The person who mentioned that QA does not have the final say regarding release is absolutely correct: Marketing has the final say and their word is law. Unless there's a showstopper (App erases C: drive, App crashes to desktop after loading, App changes all system fonts to Cyrillic) the baby will probably ship because Marketing can and will tell you to the nickle how much it costs every day that the release date is slipped.
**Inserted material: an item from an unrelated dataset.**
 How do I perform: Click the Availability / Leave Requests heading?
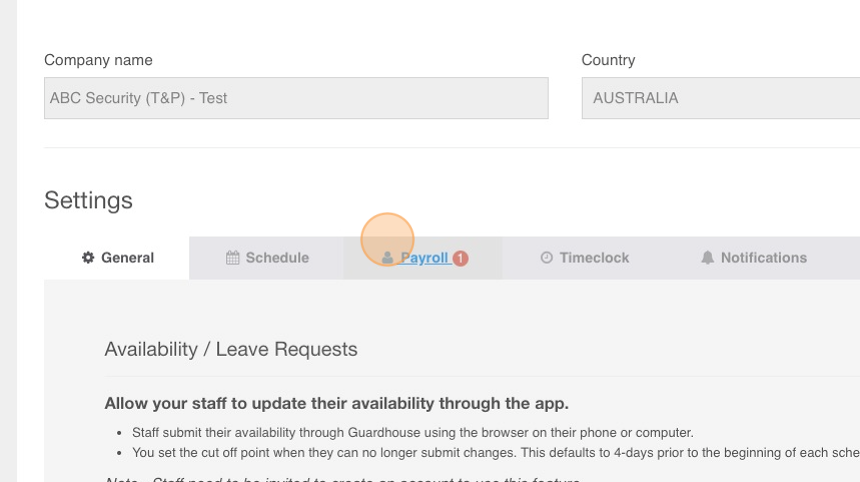pos(231,349)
Whenever a new application comes out from anyone the first users are always unknowingly testing it for quality.
 
I worked in Quality Assurance with Scott at Firaxis in 2005 face-to-face, so I have to dispute the notions that the group is purely fictional. Unless things have changed in the past few years, at least. ;) And as someone who worked on Civ4, I can definitely state that that game didn't have very many issues post-release. Not exactly sure where these commenters are coming from.

I'm satisfied with the level of support and the patches Firaxis has released, but often
new patches from Firaxis contain new bugs. Particularly with one BtS patch (I think it was 3.15) that broke a lot of things.
 
What would you estimate a release date for Civ 5... marketing-wise? :)

Heh! As a PC game that would necessarily be much deeper and broader than Civ 4, Marketing would take a look at the cost/benefit ratio of producing Civ 5 and announce; "Approximately the same day that Hell becomes a ski resort."
The real obstacle is that Civ 5 would have to be better both graphically and in terms of gameplay than Civ 4 BtS is in the hands of the modders. Between Blue Marble, Legends of Revolution, BUG mod, Better AI and all of the other excellent things that the modders have produced and given away for free Civ 5 would have a tall mountain to climb.